IMPACT OF FUNGAL ADAPTATION UPON HOST RECOGNITION AND PATHOGENESIS

Fungal infections have a major impact on human health. Pathogenic (disease causing) fungi cause life-changing oral, genital and skin infections, and life-threatening systemic infections affecting internal organs. Most individuals carry the fungus Candida albicans in their microflora. Normally our immune system recognises invading Candida cells and kills them, thereby protecting us from infection. However, Candida infections arise when the efficiency of this immune surveillance is compromised. Hence this fungus is a frequent cause of irritating yeast infections such as "thrush". It also causes life-threatening bloodstream infections in weak and vulnerable patients, often undoing the excellent work done by cancer treatment and intensive care medicine. Indeed, in some patient groups, over 40% of these infections are fatal. As well as having a significant impact on human health, these infections have a significant economic impact. Despite the availability of reasonably effective antifungal drugs, bloodstream infections are estimated to extend the hospitalisation of patients by 22 days, increasing health care costs by over £20,000 per patient. As yet, no antifungal vaccines are available. Their development depends on an understanding of the mechanisms by which our immune system recognises and kills Candida cells.
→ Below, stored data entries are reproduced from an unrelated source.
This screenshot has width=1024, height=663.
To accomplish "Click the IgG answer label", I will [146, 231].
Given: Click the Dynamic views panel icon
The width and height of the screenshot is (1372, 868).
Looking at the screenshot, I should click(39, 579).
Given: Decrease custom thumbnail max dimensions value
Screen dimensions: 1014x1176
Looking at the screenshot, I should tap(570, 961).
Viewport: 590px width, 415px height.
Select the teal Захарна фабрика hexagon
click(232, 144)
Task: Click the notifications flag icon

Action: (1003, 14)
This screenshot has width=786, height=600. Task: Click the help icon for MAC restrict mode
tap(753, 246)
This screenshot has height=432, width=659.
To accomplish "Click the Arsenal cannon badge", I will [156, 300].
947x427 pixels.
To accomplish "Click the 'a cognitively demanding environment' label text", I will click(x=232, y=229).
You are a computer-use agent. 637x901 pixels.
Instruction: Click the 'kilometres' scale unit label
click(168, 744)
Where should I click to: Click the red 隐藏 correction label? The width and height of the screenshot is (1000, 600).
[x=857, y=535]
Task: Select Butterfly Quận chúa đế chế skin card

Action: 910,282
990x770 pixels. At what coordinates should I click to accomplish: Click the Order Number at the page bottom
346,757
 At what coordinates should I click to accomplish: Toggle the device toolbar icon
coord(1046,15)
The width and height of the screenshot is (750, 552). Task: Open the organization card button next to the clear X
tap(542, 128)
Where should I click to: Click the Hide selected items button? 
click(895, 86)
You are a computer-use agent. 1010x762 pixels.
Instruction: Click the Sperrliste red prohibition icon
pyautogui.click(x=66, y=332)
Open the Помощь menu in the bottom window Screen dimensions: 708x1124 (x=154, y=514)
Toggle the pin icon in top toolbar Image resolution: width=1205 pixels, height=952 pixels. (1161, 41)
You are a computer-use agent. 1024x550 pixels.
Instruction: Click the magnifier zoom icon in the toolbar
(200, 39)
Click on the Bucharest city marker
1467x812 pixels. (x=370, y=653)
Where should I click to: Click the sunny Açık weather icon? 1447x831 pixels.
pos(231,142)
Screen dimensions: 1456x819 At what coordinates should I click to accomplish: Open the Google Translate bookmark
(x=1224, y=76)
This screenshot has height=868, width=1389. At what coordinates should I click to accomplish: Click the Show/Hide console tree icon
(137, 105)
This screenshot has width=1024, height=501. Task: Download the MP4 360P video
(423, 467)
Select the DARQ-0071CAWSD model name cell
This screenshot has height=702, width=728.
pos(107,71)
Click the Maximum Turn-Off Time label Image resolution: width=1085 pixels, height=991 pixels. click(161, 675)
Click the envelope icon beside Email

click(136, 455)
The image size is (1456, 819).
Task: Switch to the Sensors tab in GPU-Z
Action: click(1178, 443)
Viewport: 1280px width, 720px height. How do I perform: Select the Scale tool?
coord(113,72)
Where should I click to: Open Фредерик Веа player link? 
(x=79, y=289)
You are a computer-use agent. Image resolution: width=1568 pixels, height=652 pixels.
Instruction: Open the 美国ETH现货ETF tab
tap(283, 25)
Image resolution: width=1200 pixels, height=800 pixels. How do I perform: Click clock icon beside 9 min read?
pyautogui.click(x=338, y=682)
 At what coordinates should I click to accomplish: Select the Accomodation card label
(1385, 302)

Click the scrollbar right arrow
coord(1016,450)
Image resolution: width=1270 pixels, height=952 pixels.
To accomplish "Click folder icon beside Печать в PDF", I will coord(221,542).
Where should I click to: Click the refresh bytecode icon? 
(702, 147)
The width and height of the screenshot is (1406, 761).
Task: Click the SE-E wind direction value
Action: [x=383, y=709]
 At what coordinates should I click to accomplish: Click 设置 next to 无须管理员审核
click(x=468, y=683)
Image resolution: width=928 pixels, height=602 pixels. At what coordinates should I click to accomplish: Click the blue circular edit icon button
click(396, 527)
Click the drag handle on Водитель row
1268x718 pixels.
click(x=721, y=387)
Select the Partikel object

Significant progress has been made however. Research from a number of laboratories (including our own) has revealed that immune cells recognise specific types of molecule on the Candida cell surface as "foreign". After recognising these molecules ("pathogen-associated molecular patterns"), the immune cells generally swallow the Candida cells (a process called "phagocytosis"), and then kill them by subjecting the fungus to a battery of toxic chemicals, thereby clearing the infection. This generally accepted view is based largely on experiments involving Candida albicans cells grown in the laboratory under well-defined culture conditions on specific growth media, and not cells grown in an infected host. Unfortunately, these laboratory growth media differ significantly from the conditions that Candida experiences during an infection. We have shown recently that changes in growth conditions significantly affect: (a) the architecture of the Candida cell surface; (b) recognition by our immune system; and (c) Candida's capacity to cause disease. Therefore our hypothesis is that during the onset and progression of an infection, Candida cells encounter and adapt to changes in host niches, thereby affecting their growth. This affects the expression and exposure of "pathogen-associated molecular patterns" on the fungal cell surface. We predict that these changes strongly influence the effectiveness of local immune surveillance, allowing more fungal cells to survive these host defences, thereby influencing disease progression and the outcome of the infection. In other words, fungal physiology resists host immunology.

The over-arching goal of our research programme is to test this hypothesis by defining the effects of Candida adaptation mechanisms upon the efficacy of immune surveillance and infection outcome. With the help of the three postdoctoral researchers, plus two PhD students provided by Aberdeen University, we will achieve this by combining our synergistic expertise in the analysis of Candida albicans nutrient and stress adaptation, the Candida cell surface, Candida pathogen-associated molecular patterns and immune recognition, the dynamics of phagocytosis and fungal killing, and Candida infection biology. We will integrate well-established molecular approaches with powerful new genomic technologies and state-of-the-art cellular imaging (many of which were developed in our labs). This research is essential if we are to properly understand anti-Candida immunity in the context of disease onset and progression. This knowledge will facilitate the development of effective anti-Candida vaccines and novel immunotherapies.